Meskipun semua teroris mati tertembak, lanjutnya, namun aparat dengan cepat dapat mengurai dan menyimpulkan pelaku teror.
Oleh karenanya waktu 7x24 jam yang selama ini diberikan oleh UU Anti Terorisme sudah lebih dari cukup untuk memverifikasi informasi dari terduga teroris yang ditangkap.
Dikatakan, selama ini komisi III banyak menerima masukan dan komplain mengenai pola pemenuhan protap yang dilakukan oleh Densus dalam penangkapan terduga teroris.
"Saya kira ini adalah isu yang seharusnya menjadi fokus lebih utama, bagaimana memperbaiki kinerja dengan aturan main yang sudah ada," tegas Aboebakar.
Selain persoalan salah tangkap dan perlindungan HAM untuk masyarakat, imbuh Aboebakar, banyak hal yang menjadi pertanyaan masyarakat dan seharusnya menjadi evaluasi dalam persoalan kontra terorisme di Indonesia.
Misalkan saja, sambun Aboebakar lagi, kenapa sebelum lahir Densus 88, penangan perkara terorisme bisa diurai sampai akar, sedangkan setelahnya pada terduga teroris selalu mati di lokasi.
Misalkan saja penanganan Bom Bali I, aparat sukses menggiring semua pelaku, menghadapkan ke pengadilan dan mengeksekusi mati mereka sesuai aturan hukum yang ada.
Pertanyaan lainnya adalah, kenapa pula isu teorisme selalu dikaitakan dengan kelompok tertentu dan tidak berlaku untuk orang atau kelompok lain.
Yang lain, leophard yang melakukan empat kali pengeboman di Mall Alam Sutera tidak pernah di sebut teroris.

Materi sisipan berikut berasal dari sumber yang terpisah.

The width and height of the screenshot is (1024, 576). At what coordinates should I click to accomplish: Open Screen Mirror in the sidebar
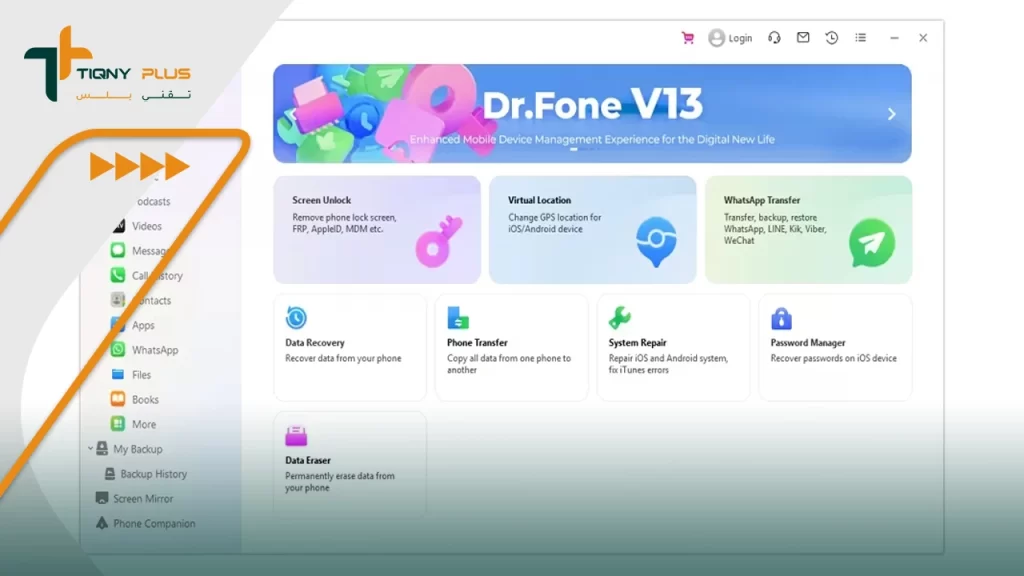(142, 499)
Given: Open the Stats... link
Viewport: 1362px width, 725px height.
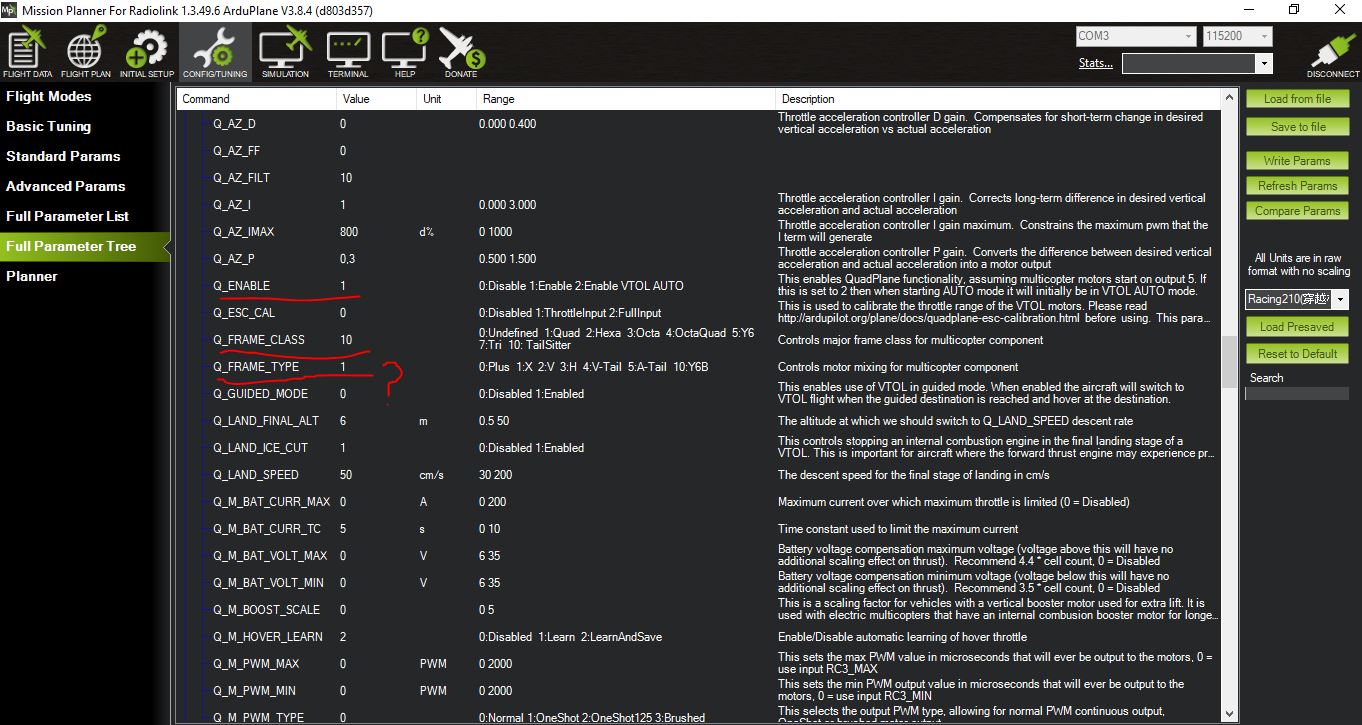Looking at the screenshot, I should coord(1095,63).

Demikian pula Kelompok di Papua yang menyerang dan mengebom aparat hingga menewaskan 3 orang polisi, mereka juga tak pernah disebut teroris hanya dilabeli dengan sipil bersenjata.
"Padahal yang dilakukan juga teror, dan juga menyerang aparat keamanan. Saya kira ini semua menjadi PR aparat untuk melakukan penegakan hukum secara adil dan jujur," tegas Aboebakar.